Learning Humanoid End-Effector Control for Open-Vocabulary Visual Loco-Manipulation
Professional Abstract
"The paper introduces HERO, a novel paradigm for visual loco-manipulation of arbitrary objects using humanoid robots. This approach addresses the limitations of existing methods that rely heavily on real-world imitation learning, which often struggle with generalization due to the challenges of acquiring extensive training datasets. HERO integrates advanced techniques from both classical robotics and machine learning to enhance the control performance of humanoid robots in diverse environments. The core innovation lies in the development of a residual-aware end-effector (EE) tracking policy that significantly improves the accuracy of robotic movements.
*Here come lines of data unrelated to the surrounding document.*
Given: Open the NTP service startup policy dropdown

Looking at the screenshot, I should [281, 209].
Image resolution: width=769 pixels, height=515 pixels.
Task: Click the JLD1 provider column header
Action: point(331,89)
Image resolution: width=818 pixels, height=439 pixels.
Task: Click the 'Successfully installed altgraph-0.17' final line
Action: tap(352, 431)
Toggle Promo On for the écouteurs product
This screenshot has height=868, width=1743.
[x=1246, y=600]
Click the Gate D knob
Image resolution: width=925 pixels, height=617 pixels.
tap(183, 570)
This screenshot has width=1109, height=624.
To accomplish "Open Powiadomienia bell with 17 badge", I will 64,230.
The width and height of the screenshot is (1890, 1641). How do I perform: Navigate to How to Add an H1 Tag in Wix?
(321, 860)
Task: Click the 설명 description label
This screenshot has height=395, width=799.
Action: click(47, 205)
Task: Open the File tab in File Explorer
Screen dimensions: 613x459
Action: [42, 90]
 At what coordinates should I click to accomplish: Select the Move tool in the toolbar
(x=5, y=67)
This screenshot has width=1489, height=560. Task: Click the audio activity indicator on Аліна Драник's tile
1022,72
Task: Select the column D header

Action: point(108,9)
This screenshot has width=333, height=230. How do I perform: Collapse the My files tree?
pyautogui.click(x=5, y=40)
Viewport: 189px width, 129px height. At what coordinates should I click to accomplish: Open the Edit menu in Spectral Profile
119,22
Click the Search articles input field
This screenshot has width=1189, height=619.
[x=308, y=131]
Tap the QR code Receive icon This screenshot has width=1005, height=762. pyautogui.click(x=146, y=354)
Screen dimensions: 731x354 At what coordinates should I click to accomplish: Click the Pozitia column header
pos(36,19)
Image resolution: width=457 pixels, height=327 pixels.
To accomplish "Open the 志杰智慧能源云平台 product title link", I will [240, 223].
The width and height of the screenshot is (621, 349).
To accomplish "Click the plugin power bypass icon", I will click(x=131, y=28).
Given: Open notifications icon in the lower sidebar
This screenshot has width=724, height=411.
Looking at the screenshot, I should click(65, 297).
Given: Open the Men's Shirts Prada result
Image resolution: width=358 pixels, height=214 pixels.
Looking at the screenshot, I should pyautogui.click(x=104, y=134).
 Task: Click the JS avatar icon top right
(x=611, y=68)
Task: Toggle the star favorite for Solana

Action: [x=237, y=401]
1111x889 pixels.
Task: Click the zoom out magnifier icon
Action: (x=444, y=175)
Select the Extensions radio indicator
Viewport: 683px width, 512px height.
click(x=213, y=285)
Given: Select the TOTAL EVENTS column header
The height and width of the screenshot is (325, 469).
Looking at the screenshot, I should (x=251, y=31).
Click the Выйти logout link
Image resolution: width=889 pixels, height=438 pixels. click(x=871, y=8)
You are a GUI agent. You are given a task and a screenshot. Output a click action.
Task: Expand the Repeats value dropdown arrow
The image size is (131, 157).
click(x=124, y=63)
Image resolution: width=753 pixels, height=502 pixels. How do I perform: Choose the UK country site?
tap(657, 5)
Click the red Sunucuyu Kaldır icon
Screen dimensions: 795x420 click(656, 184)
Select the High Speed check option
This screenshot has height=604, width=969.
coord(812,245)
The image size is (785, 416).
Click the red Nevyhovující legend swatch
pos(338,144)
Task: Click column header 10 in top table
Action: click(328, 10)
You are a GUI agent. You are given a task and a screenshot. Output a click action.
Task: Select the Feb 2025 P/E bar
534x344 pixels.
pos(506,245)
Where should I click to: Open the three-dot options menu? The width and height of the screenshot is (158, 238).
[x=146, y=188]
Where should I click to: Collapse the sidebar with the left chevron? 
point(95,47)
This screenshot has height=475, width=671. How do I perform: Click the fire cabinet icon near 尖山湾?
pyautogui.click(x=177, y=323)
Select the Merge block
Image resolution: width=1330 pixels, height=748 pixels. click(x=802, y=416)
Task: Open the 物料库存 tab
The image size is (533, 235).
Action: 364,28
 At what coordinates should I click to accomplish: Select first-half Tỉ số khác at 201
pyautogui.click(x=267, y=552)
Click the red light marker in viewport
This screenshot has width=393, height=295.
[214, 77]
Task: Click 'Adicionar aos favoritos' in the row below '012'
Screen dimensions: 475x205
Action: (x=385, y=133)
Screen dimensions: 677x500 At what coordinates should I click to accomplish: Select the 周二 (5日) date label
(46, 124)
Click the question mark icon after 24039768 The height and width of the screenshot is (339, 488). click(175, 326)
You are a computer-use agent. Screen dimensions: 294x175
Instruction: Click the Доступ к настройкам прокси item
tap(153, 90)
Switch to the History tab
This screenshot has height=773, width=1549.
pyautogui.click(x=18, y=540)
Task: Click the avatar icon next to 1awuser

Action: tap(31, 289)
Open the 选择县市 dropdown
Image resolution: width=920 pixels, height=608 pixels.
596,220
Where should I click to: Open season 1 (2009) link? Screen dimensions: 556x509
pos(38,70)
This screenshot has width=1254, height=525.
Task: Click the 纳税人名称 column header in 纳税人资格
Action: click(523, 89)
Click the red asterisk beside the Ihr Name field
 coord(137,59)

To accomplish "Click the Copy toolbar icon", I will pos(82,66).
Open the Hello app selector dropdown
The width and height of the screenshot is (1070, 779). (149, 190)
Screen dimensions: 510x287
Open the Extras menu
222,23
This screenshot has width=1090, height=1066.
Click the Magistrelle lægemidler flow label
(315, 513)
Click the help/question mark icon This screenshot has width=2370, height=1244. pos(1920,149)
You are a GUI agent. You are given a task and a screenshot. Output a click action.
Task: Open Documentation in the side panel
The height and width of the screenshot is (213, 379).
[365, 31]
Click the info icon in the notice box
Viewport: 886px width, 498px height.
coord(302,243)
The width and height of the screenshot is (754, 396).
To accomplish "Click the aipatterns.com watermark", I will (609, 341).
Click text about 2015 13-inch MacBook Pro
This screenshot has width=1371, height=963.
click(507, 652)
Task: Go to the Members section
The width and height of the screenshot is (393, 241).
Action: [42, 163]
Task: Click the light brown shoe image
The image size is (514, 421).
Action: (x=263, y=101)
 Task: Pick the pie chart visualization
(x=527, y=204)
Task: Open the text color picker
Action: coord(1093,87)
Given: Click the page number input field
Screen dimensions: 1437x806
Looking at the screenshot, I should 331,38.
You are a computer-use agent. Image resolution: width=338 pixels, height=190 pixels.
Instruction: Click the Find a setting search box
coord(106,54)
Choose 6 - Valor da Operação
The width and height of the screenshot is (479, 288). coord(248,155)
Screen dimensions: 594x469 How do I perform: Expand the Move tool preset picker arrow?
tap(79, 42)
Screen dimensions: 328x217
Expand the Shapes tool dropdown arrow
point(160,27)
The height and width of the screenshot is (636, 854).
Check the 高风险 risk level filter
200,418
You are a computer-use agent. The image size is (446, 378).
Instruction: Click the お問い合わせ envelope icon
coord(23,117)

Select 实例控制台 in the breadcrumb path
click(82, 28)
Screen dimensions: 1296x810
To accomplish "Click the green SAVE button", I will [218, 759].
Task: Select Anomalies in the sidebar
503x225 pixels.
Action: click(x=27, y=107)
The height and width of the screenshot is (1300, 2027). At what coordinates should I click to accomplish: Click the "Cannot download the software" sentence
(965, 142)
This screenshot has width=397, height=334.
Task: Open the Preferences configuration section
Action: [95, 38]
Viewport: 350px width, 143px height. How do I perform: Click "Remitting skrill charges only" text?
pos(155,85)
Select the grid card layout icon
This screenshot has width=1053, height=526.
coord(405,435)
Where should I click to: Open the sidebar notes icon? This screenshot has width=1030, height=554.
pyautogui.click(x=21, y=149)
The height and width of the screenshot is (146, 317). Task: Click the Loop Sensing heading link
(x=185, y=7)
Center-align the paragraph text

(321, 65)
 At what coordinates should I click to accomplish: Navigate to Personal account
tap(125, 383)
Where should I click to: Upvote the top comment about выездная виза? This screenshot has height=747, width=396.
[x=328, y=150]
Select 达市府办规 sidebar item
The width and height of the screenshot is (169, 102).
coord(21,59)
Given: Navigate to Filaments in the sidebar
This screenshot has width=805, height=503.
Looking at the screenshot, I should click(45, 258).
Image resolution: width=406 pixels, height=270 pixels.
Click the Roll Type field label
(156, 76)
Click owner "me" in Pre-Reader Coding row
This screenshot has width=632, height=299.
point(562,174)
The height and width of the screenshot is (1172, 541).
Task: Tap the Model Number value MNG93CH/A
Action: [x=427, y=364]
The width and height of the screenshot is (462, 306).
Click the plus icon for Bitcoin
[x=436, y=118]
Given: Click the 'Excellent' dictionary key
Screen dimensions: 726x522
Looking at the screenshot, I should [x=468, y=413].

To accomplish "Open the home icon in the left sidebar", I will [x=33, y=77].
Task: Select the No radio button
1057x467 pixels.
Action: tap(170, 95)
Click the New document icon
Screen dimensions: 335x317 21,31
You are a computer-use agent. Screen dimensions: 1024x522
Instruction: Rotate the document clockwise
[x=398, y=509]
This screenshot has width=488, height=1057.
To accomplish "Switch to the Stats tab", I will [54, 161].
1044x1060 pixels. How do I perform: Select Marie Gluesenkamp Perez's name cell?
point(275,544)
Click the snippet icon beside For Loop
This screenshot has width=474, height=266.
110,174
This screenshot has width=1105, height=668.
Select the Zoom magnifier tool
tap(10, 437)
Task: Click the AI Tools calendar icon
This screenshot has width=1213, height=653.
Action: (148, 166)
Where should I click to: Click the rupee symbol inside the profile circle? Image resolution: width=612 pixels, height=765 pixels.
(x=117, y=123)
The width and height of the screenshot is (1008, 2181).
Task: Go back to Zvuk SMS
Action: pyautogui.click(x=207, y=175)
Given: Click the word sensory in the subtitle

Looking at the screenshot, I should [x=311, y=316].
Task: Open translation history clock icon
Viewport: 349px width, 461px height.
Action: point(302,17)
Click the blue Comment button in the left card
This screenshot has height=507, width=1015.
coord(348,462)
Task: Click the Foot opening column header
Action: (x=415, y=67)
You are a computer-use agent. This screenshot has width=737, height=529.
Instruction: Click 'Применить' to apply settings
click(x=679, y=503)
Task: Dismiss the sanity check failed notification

This policy employs a combination of inverse kinematics to transform residual end-effector targets into reference trajectories, a learned neural forward model to achieve precise forward kinematics, and mechanisms for goal adjustment and replanning. These strategies collectively reduce the end-effector tracking error by a factor of 3.2, showcasing a substantial improvement in performance. The modular system designed for loco-manipulation leverages open-vocabulary large vision models, which contribute to robust visual generalization across various real-world settings, including offices and coffee shops. The robots demonstrate the ability to manipulate everyday objects, such as mugs, apples, and toys, on surfaces with varying heights from 43cm to 92cm. The authors conducted systematic modular and end-to-end tests both in simulation and real-world scenarios, validating the effectiveness of their proposed design. The advancements presented in this research hold significant potential for the future of humanoid robots, particularly in enhancing their interaction capabilities with everyday objects, thereby paving the way for more intuitive and versatile robotic systems."